I can almost hear the rage flowing across the internet to me:  How can you say anything bad about a Bill Cosby short? Bill F-ing Cosby.  Look, I get that he’s a national treasure and the face-popping and wow-faces are endearing; but are you telling me you enjoyed watching a grown man do a connect-the-dots for five minutes, and basically instruct you on how to do this task for a book no one owned?  If anyone can pull it off it’s Bill, but this is dry material, people.  At his best, he would throw himself into it:

“And so we’re drawing the bird house, see, go from one… to two [cue TRS-80 doople-doople-doople sound effect for the magic marker] to…anyone? That’s right…three! Now… we have… a bird house! And there’s the cat, Mr. Catimus Maximus, he’s down here saying, ‘Shnazzle-dazzle! I can’t get to the Bird!’ and the bird, Mr. Borderline B. BlueBird, says, ‘Shmackum-whackum! I’m in my house!’ [face pop]”

He tried so hard to make this exciting, despite probably filming 800 of these damn shorts in a single 24-hour period.  At least that’s how they came across:

[and tell me at 2:52 Bill was not high]

He and little Mortimer Marker didn’t only do connect the dots; apparently that was too complicated for kids.  So, they had kids draw lines to a happy earth and a sad, garbage-filled earth.

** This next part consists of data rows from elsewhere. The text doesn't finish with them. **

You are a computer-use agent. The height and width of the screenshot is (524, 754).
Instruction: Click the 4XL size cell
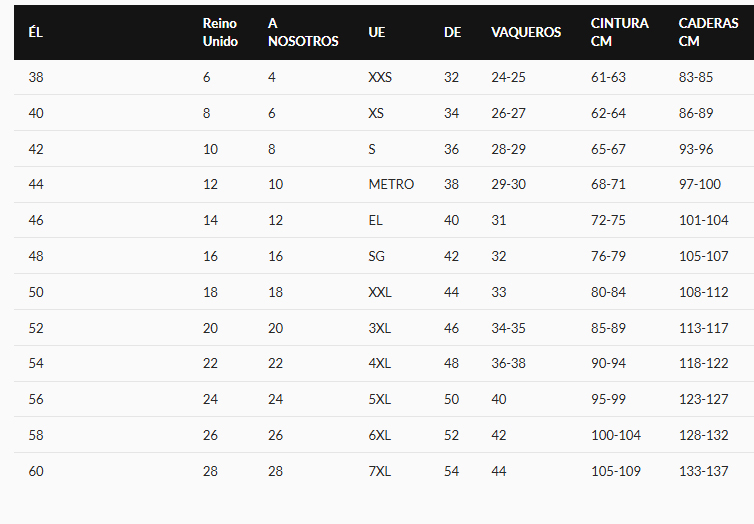(379, 363)
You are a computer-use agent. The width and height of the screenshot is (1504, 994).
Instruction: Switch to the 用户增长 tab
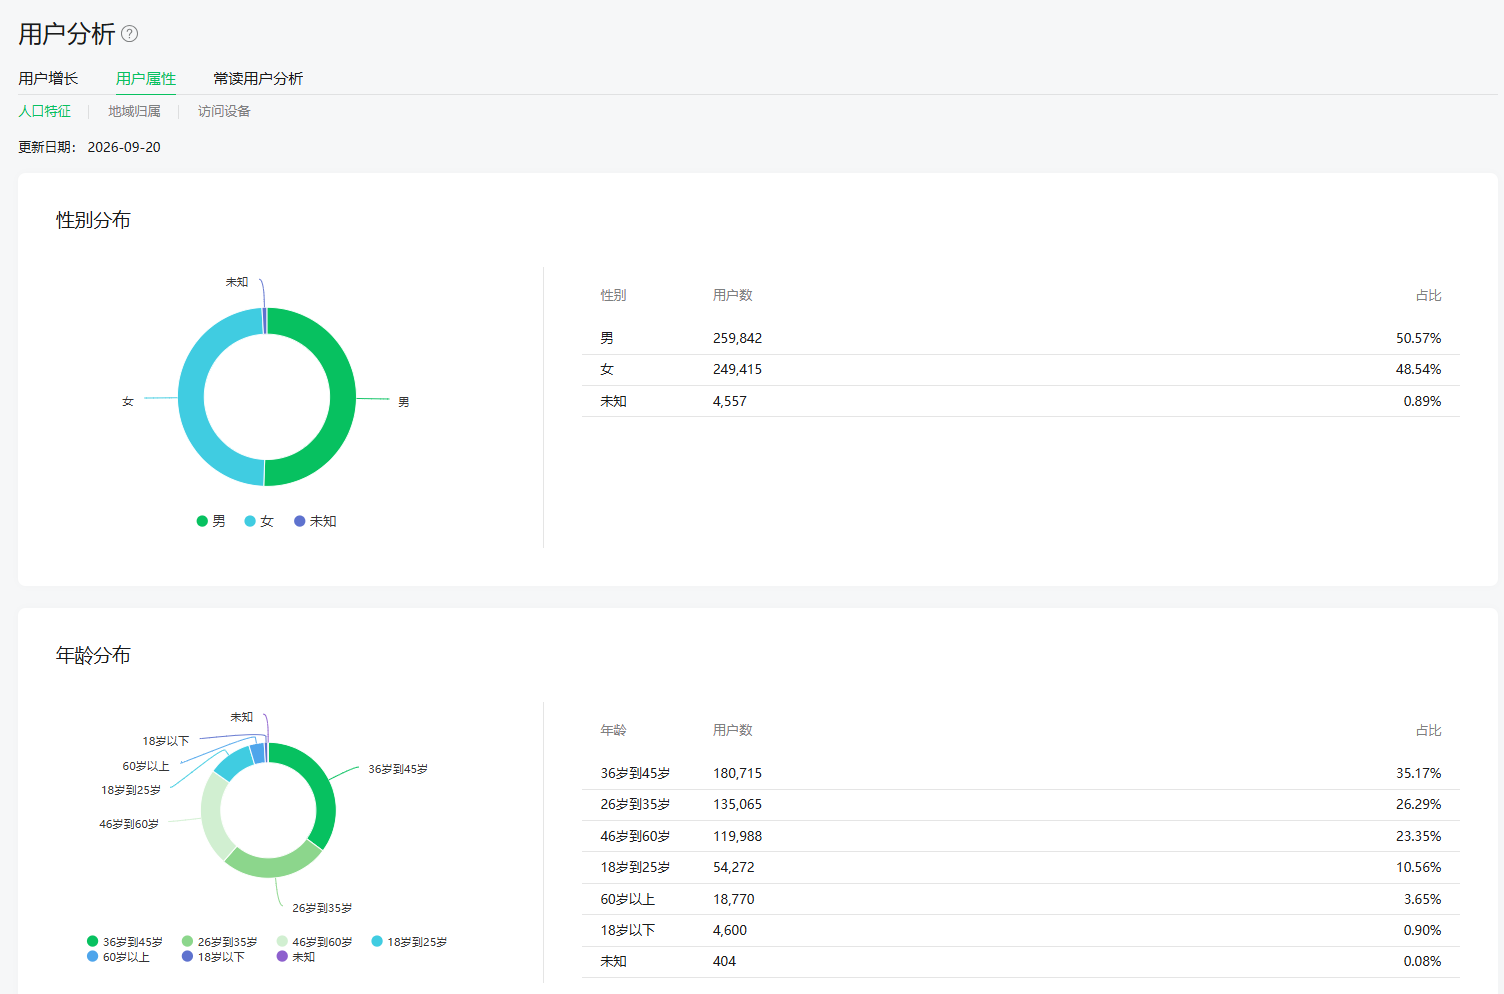pyautogui.click(x=48, y=78)
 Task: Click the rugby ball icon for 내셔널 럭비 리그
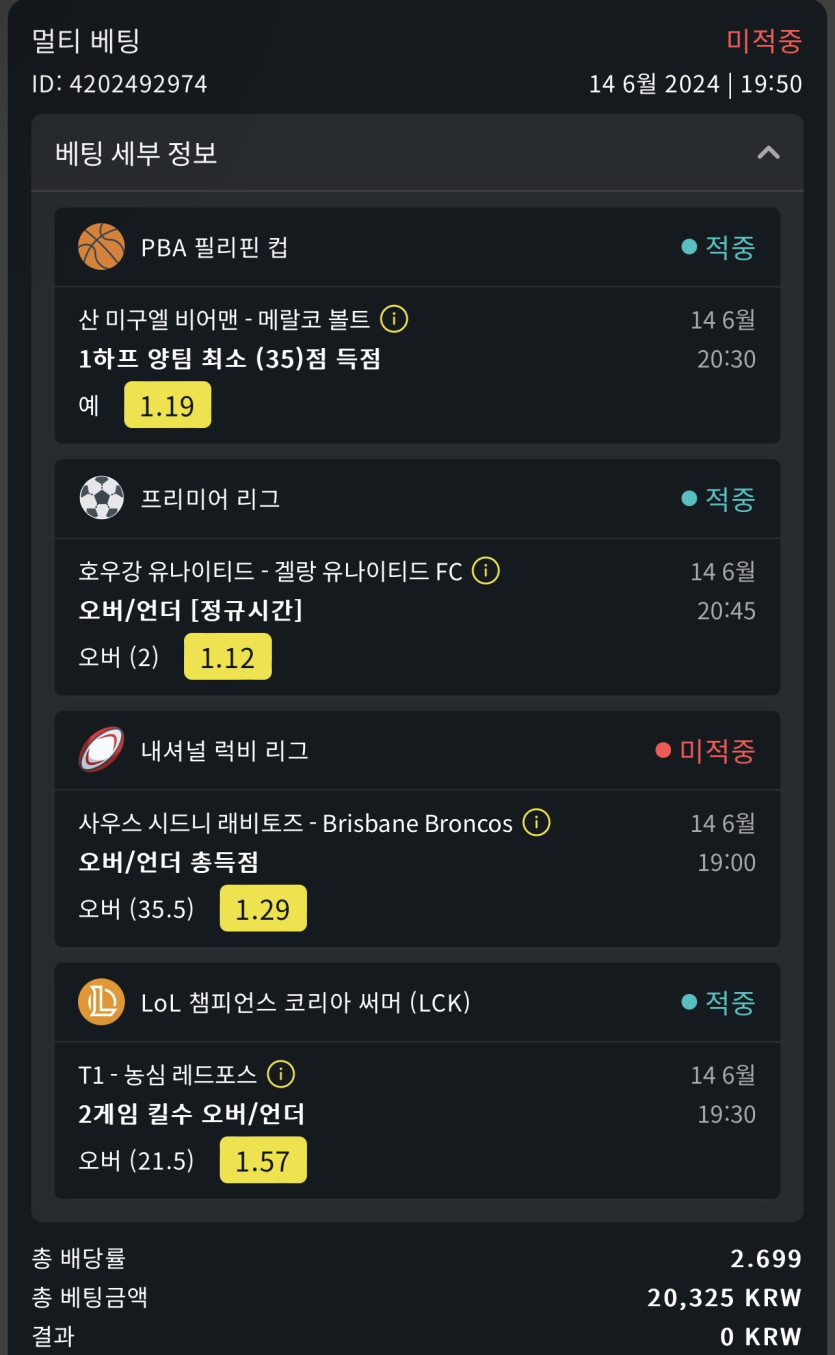pos(101,750)
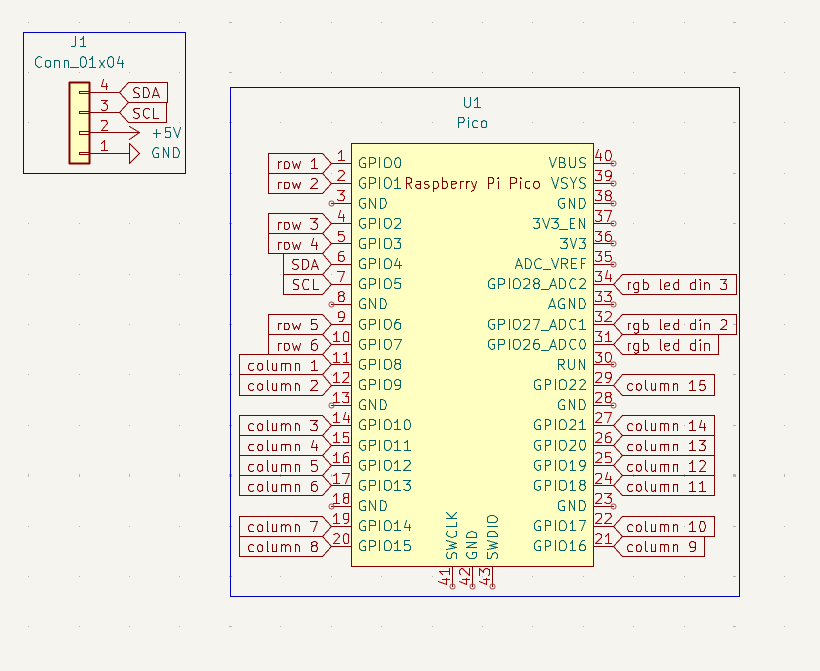This screenshot has width=820, height=671.
Task: Select the 'column 8' label at GPIO15
Action: pos(283,547)
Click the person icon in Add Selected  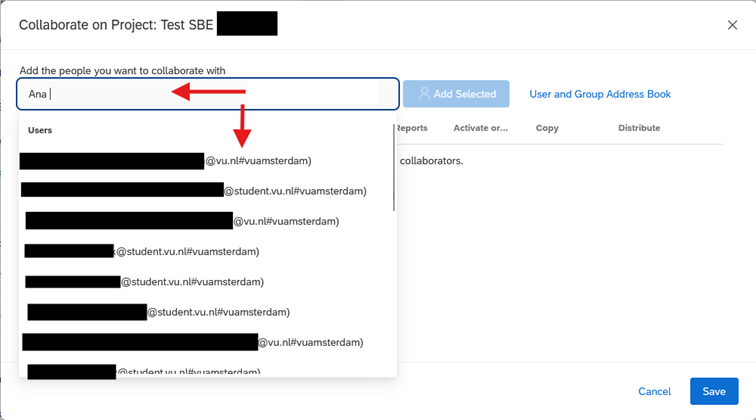[424, 94]
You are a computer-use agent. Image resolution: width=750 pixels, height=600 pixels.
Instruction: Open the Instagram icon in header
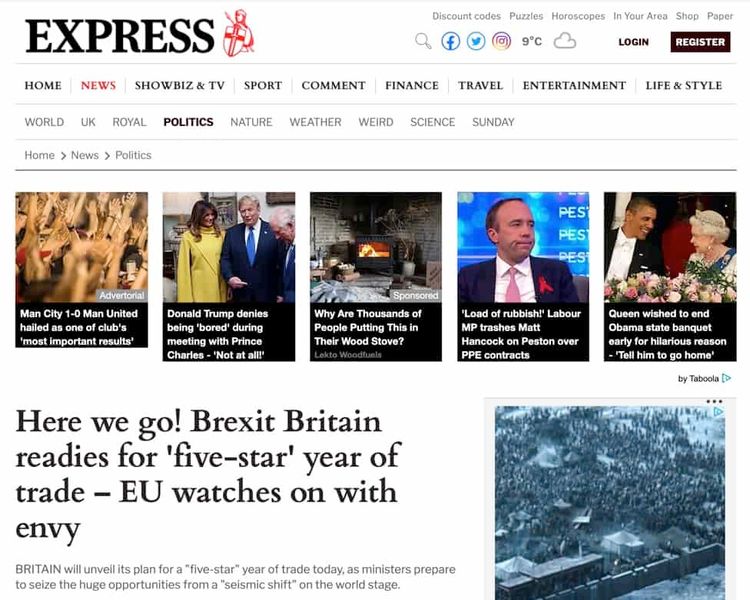point(501,42)
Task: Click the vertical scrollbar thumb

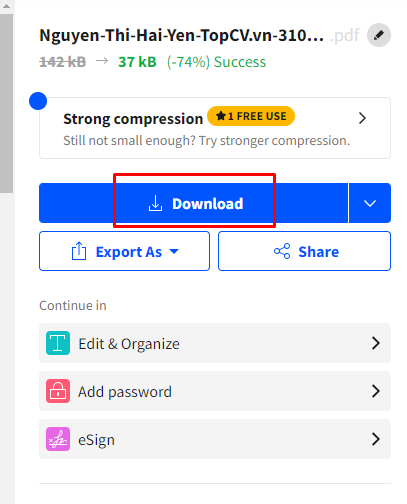Action: point(7,103)
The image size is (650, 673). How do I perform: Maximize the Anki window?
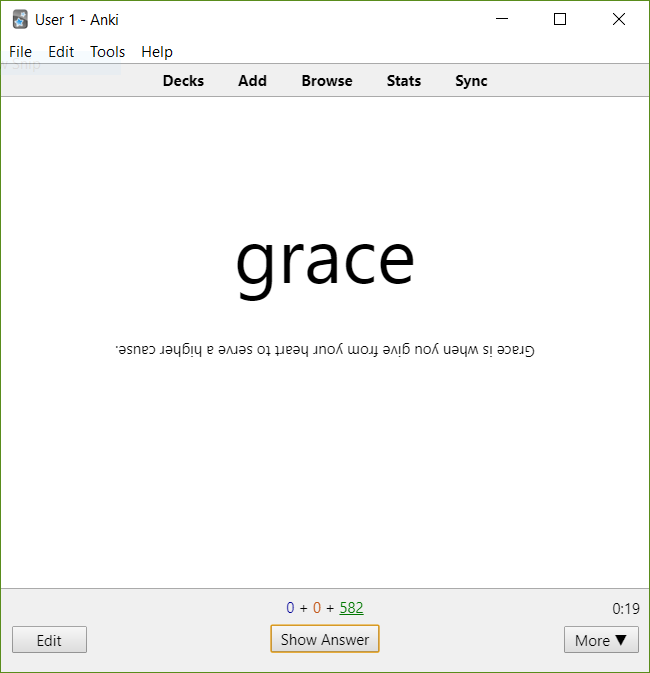pos(560,19)
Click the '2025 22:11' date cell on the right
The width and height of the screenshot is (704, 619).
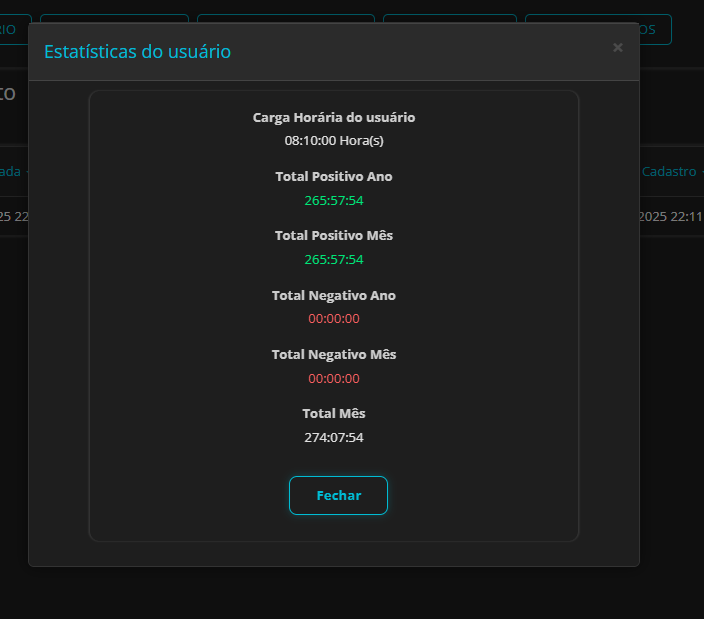pyautogui.click(x=670, y=216)
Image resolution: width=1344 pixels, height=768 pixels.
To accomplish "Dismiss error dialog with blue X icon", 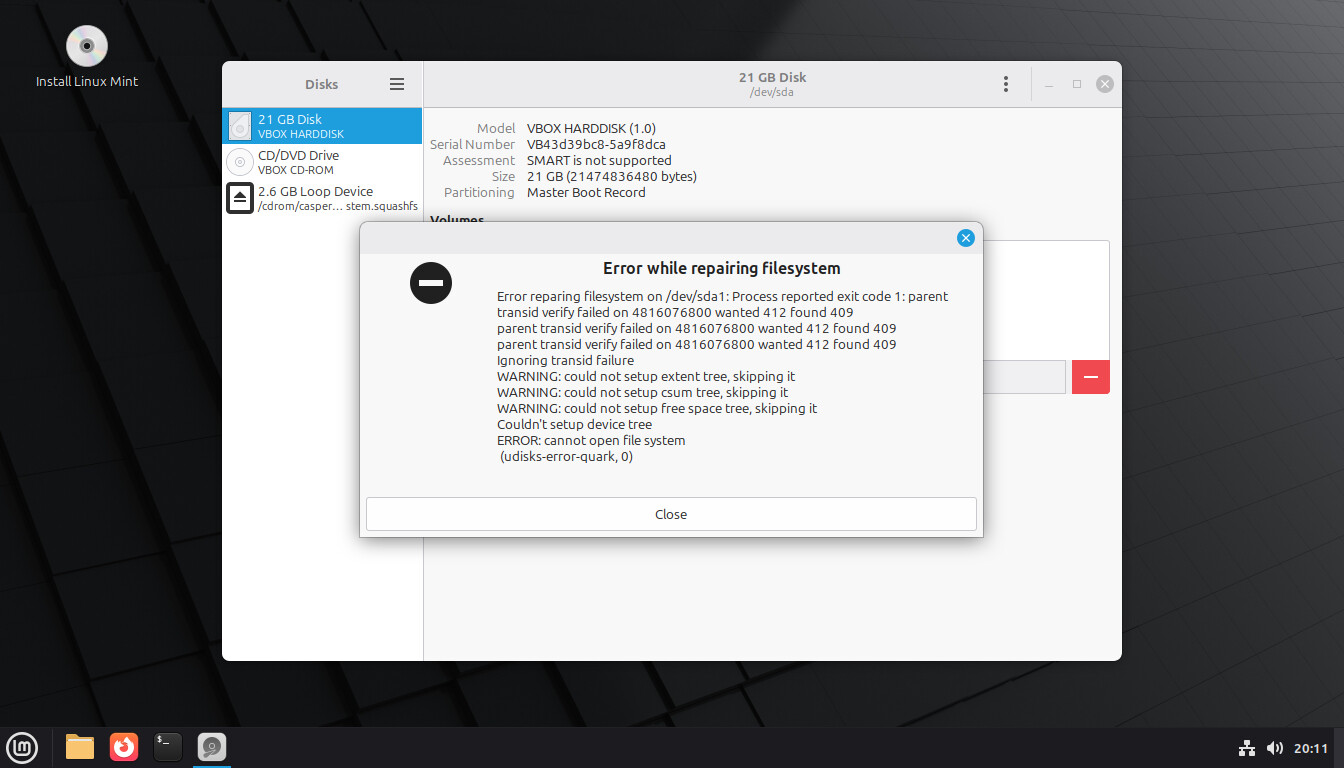I will (965, 238).
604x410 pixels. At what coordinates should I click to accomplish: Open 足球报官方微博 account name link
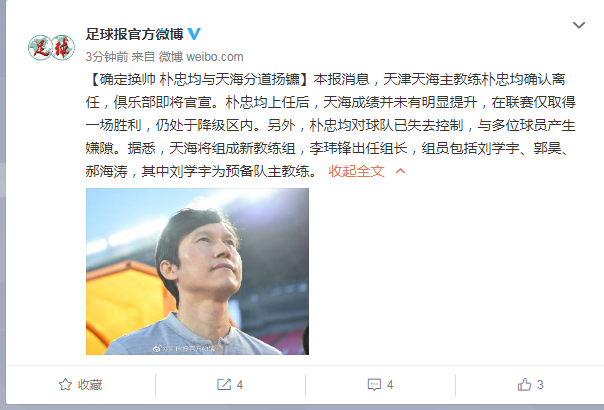tap(134, 34)
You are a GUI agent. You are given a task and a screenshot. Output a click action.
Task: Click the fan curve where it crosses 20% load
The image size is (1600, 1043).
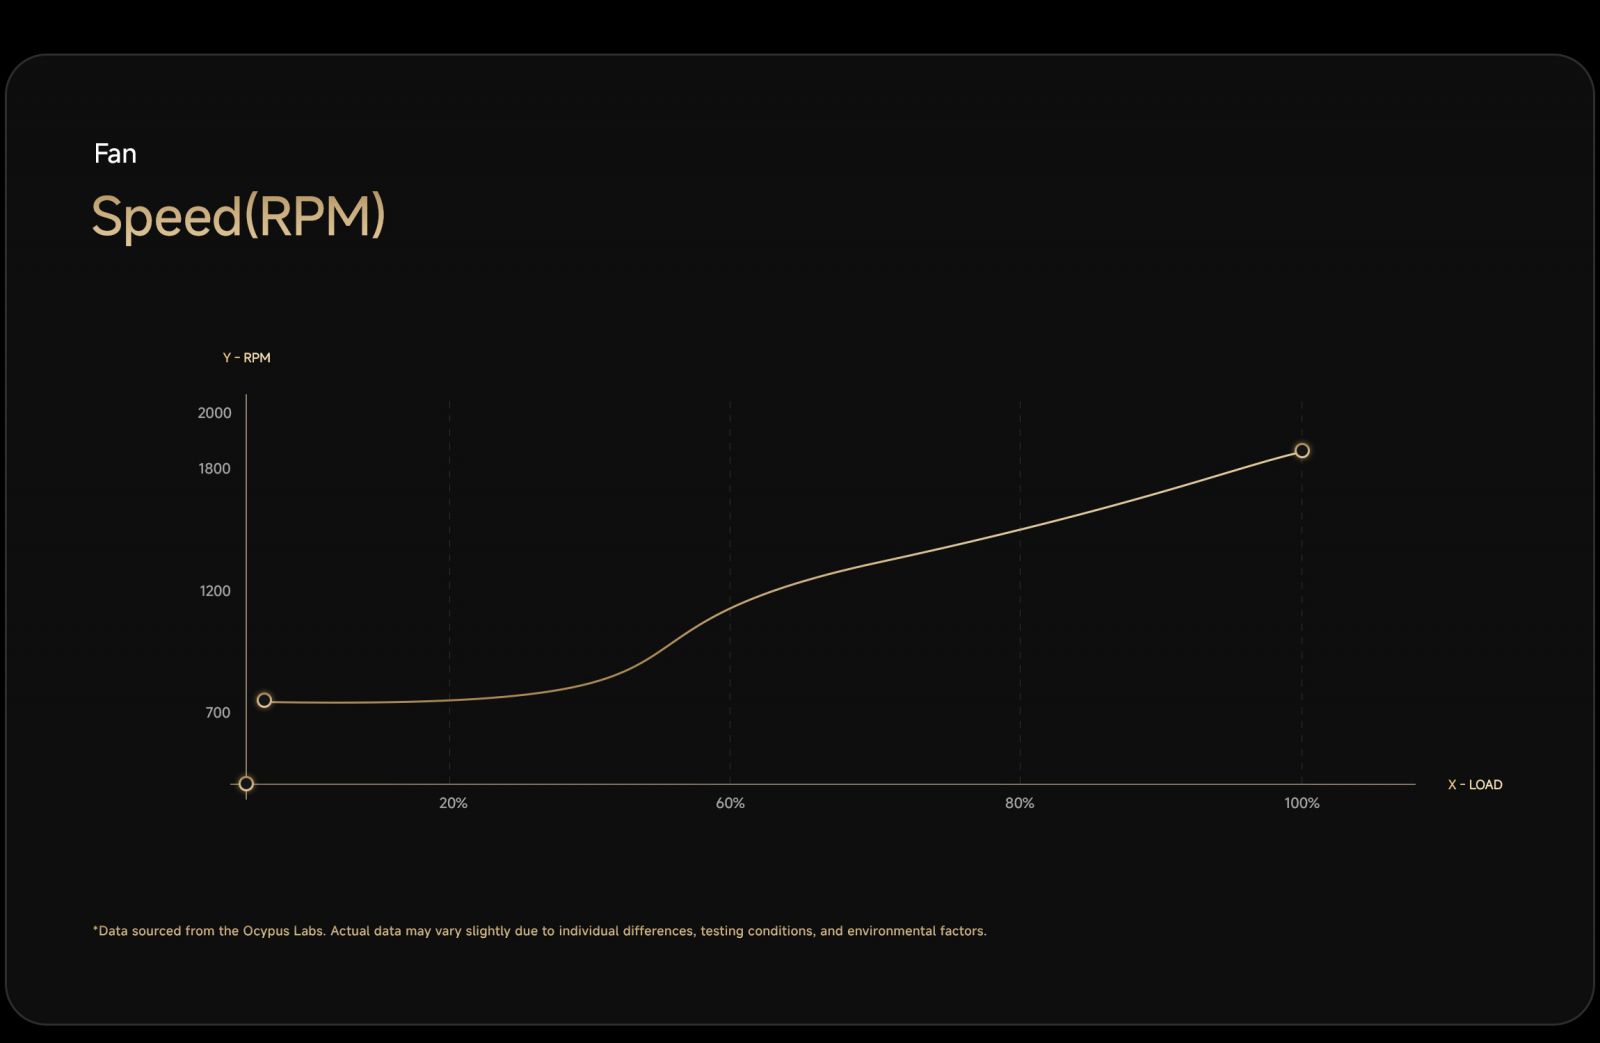point(450,700)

My train of thought as I watch this:
Hey! That’s one psychedelic fez Bill is wearing.  He’s like Doctor Who – fezes are cool!  Oh, it’s a dunce cap.  That’s disappointing.  Camille! OMG! The famous Camille.  She’s so pretty! She looks a little like a cross between Lisa Bonet and Maya Rudolph.  That’s kind of weird…wow, that’s some uninspired line-reading there.  I wonder if they film this in their basement.  Aw, he loves her. How cute.  Okay, maybe she doesn’t look like Lisa Bonet so much… oh my God, I’m eagerly anticipating the Mortimer sound…I wanted that marker so bad as a stocking stuffer.  Yeah, they don’t even care at this point – with pages like J-5 and Uu-1, how many picture pages were there anyway?  I bet they did these all back to back, and when they started botching lines they were like “f- it, the kids don’t give a shit, they’re probably eating their crayons right now anyway.”  Of course they wouldn’t really say that, because Bill Cosby doesn’t curse…I bet page Zy-43 broke his soul. I want to see that outtake.  Not that I relish in Bill Cosby’s broken soul – that’s pretty f-ing un-American – I just want to know how much worse these can get, because they are close to rock bottom right now…it’s kind of like when your least-stable relative is trying to keep their shit together at Thanksgiving and they’re like, “I’m happy! Everyone is happy!” and they’re just itching to run out of the dining room to smoke five packs of Camels on the patio…I bet they brought in Camille at last minute to help Bill “get through” this last stretch.  I can’t believe we make fun of Asian TV shows.  There’s a dude in Kyoto right now laughing his ass off at this, wondering why American programming is so weird…There’s a top comment on YouTube saying “the generation today needs programs like this.”  That is such a YouTube comment.

All that said, if someone could auto-tune this, I think it would be the most awesome thing ever.  Just saying. I have a submissions email, you know.